(Selected text):

= = =

16 Feb 2020 at 08:32hrs | Views
The commission has so far this year received more than 60 reports of suspected corruption.

The reports were received through walk-in clients, by telephone, through letters, email and use of social media platforms.

The total number of cases under investigations by ZACC is now more than 780.

Of the total number, 74 are high-profile cases.

ZACC has so far managed to complete nine dockets and submitted them to the National Prosecution Authority for prosecution.

The process of recruiting more investigators and legal experts in order to speed up investigations and submit more high-quality dockets to the prosecuting authority has also been stepped up.

Of late, the commission has been accused of avoiding high-profile cases and concentrating on low-profile ones.

I would like to clarify that we do not only look at the profile of a case in terms of the personalities involved, but also the quantum of prejudice.

A few examples will illustrate that the commission has been handling quite a number of high-profile cases based on personalities and amounts involved.

Peter Muchakazi, the director responsible for procurement in the Ministry of Defence and War Veterans Affairs, was arrested on fraud allegations involving US$306 135 as defined under the Criminal Codification and Reform Act.

= = =

(Entries on where items appear)
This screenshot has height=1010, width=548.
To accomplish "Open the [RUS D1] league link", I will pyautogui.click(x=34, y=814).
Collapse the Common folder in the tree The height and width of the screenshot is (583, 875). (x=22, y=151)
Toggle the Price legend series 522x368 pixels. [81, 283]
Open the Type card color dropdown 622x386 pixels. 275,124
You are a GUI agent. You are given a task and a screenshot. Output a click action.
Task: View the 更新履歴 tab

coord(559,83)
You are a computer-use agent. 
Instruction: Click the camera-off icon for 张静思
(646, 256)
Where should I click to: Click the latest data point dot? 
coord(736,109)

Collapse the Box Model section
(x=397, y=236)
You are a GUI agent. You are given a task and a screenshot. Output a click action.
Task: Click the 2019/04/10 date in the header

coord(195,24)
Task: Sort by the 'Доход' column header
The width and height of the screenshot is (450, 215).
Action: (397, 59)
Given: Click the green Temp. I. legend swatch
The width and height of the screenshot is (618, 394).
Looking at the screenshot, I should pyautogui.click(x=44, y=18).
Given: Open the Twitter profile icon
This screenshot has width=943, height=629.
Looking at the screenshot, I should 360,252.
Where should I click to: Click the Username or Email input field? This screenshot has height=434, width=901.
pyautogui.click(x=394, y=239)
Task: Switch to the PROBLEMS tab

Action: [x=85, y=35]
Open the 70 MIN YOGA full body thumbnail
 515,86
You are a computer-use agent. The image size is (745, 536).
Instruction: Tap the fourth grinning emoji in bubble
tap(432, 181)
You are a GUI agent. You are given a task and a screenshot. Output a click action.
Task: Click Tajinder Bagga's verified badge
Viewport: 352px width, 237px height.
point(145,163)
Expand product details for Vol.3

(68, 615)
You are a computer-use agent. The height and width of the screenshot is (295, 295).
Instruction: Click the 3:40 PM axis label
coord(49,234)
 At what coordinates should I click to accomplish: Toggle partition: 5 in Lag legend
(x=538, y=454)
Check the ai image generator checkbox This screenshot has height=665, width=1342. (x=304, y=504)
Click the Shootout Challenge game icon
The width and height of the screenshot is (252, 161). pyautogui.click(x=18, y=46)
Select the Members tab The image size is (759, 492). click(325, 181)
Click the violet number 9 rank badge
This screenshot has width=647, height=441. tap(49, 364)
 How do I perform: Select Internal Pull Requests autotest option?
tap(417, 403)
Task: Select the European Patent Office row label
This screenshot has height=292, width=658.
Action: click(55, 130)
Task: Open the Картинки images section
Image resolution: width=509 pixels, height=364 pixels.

= = =

(The tasks):
[A] According to the passage on the anti-corruption commission's caseload, through which channels were reports of suspected corruption received? List each one.
[B] Continue the passage on the anti-corruption commission's caseload from its final sentence.
Nothing asked here depends on the material.

(Responses):
[A]
- walk-in clients
- telephone
- letters
- email
- social media platforms

[B]
The accused person was granted $5 000 bail and was expected to have appeared in court on Thursday.

He is jointly charged with Kunofiwa Mervin Madondo, a chief accountant in the same ministry, and Luzon Ngara, a base commander.

Simbarashe Zvineyi, a former accountant in the Ministry of Defence and War Veterans, was arrested on fraud allegations under the same Act.

The amount involved is US$20 million purportedly used for special operations.

Five vehicles suspected to have been acquired through the tainted money have been recovered.

The commission is pursuing other properties acquired from the proceeds.

The subsidised maize-meal corruption saga that ZACC is currently investing runs into millions of US dollars.

These are not small monies, thereby justifying why we treat them as high-profile cases.

Then we have the well-known $95 million Mupfumira NSSA case; former Zinara (Zimbabwe National Road Administration) chief executive officer Frank Chitukutuku's case; former Environment and Tourism Minister Walter Mzembi case, just to name a few.

Surely, ZACC cannot be accused of failing to tackle high-profile cases.

As I have already pointed out in this article, we have 73 high-profile cases before the courts and under investigation.

Admittedly, the process of investigations is taking too long in some of the cases.

This is largely explained by the complex nature of the cases and the need to be thorough in order to obtain sufficient evidence that can lead to a conviction.

On the issue of asset recovery of the proceeds of crime, the criminal justice system has discovered that it is not enough to incarcerate criminals who have committed acts of corruption, financial and economic crime or the predicate offences of money laundering. What has assumed greater importance is for law enforcement agents and competent authorities to be able to identify, trace, freeze and confiscate proceeds or instrumentalities of crime.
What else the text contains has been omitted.